* Provided text *
_ _ _ _
A Graphical User Interface Library for Processing
Proposal for Google Summer of Code 2013
The goal of the project outlined in this proposal is to create a functional prototype for a new Graphical User Interface Library for Processing. There is no core GUI system built into Processing as of date but some third-party GUI solutions exist. This project attempts to learn from and build on the existing libraries while keeping in mind the design principles that lie at the heart of Processing: Minimalism, accessibility and extensibility. Ultimately the aim is to spark discussion on what a core GUI library for Processing might encompass.
As of yet there is no 'core' GUI library built into Processing. There are a few existing third-party ones, with different sets of features, and more or less popular. They range in size from a few hundred lines to over a megabyte of source code. Some are extremely feature rich (like controlP5) but knowledge of method signatures is needed. Others seem easier to set up but lack even some of the most basic controls. I started wondering what a core GUI library for Processing could look like and the first key word that came to my mind was accessibility. In the end, it should be pretty easy to throw together a quick UI for controlling some parameters of your sketch.
_ _ _ _
* Given data *
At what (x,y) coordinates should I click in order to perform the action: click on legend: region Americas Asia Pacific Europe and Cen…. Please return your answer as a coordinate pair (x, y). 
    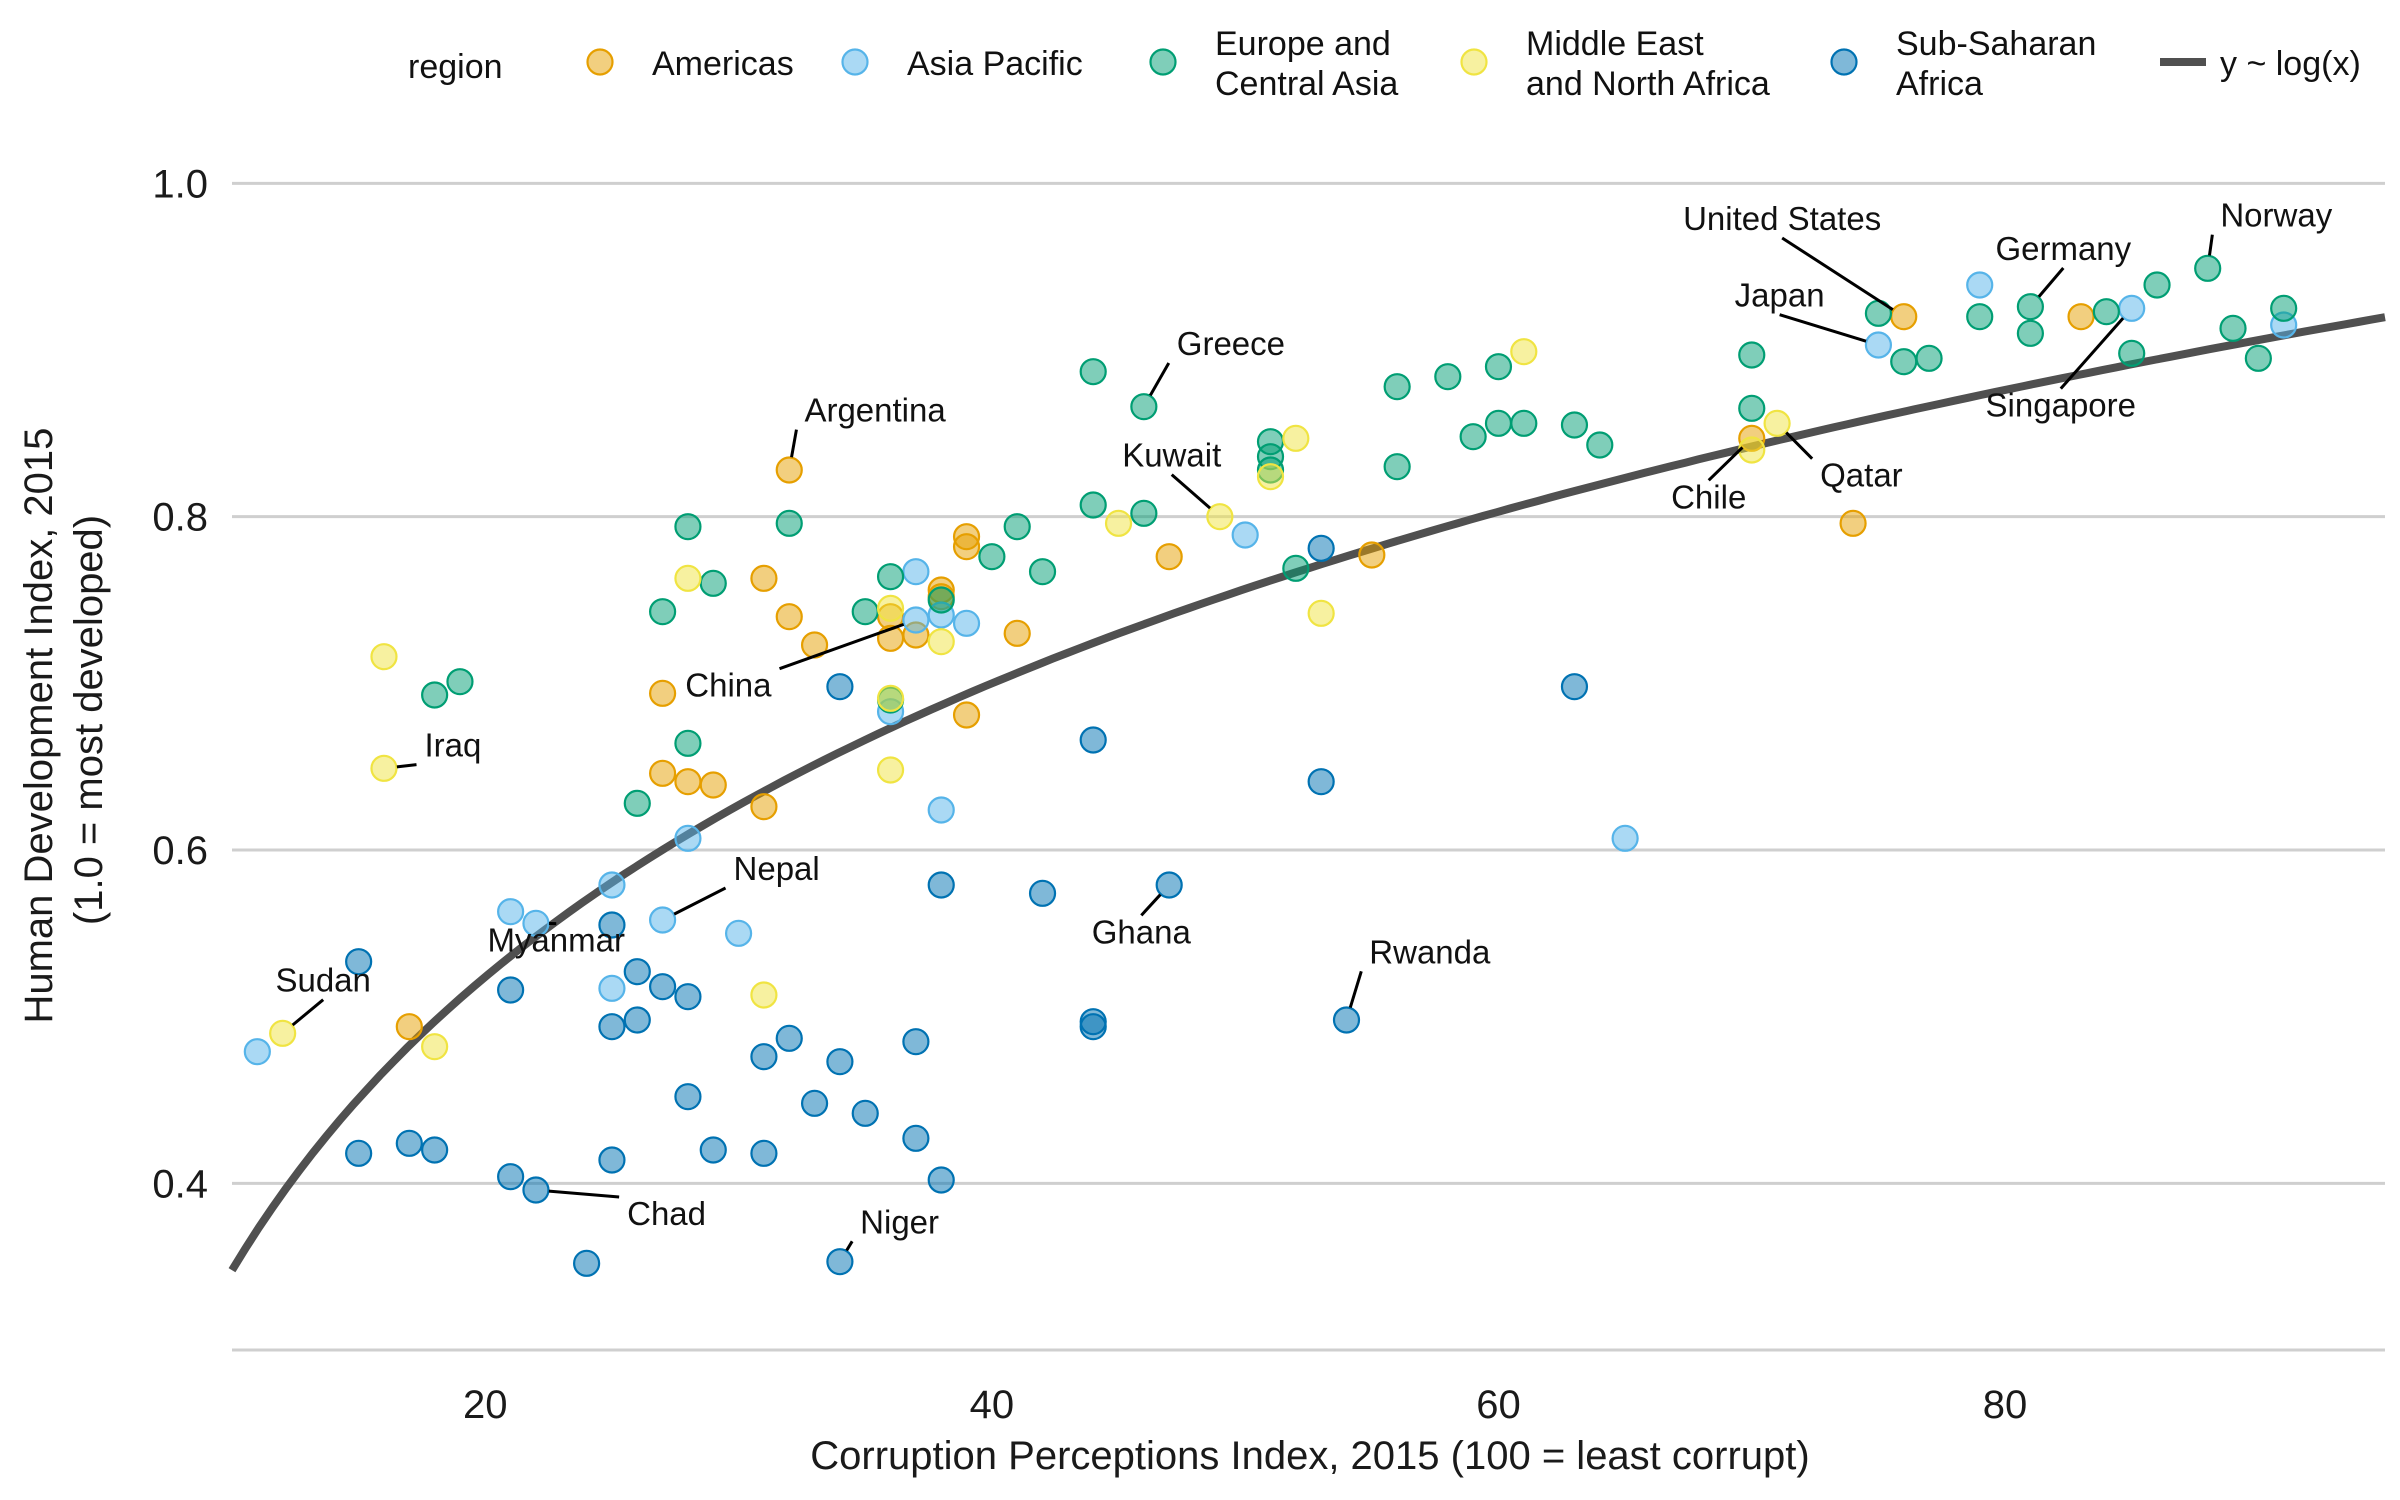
_ _ _ _
* Check your understanding *
1 – Please rewrite everything in the GUI library proposal from "A Graphical User" down to "Processing might encompass.", replacing "prototype" with "proof of concept".
2 – According to the GUI library proposal, what range of sizes do the existing third-party GUI libraries for Processing span?
3 – List the design principles that the GUI library proposal says lie at the heart of Processing.

* Responses in order *
1 –
A Graphical User Interface Library for Processing
Proposal for Google Summer of Code 2013
The goal of the project outlined in this proposal is to create a functional proof of concept for a new Graphical User Interface Library for Processing. There is no core GUI system built into Processing as of date but some third-party GUI solutions exist. This project attempts to learn from and build on the existing libraries while keeping in mind the design principles that lie at the heart of Processing: Minimalism, accessibility and extensibility. Ultimately the aim is to spark discussion on what a core GUI library for Processing might encompass.

2 – They range from a few hundred lines to over a megabyte of source code.

3 – Minimalism, accessibility, extensibility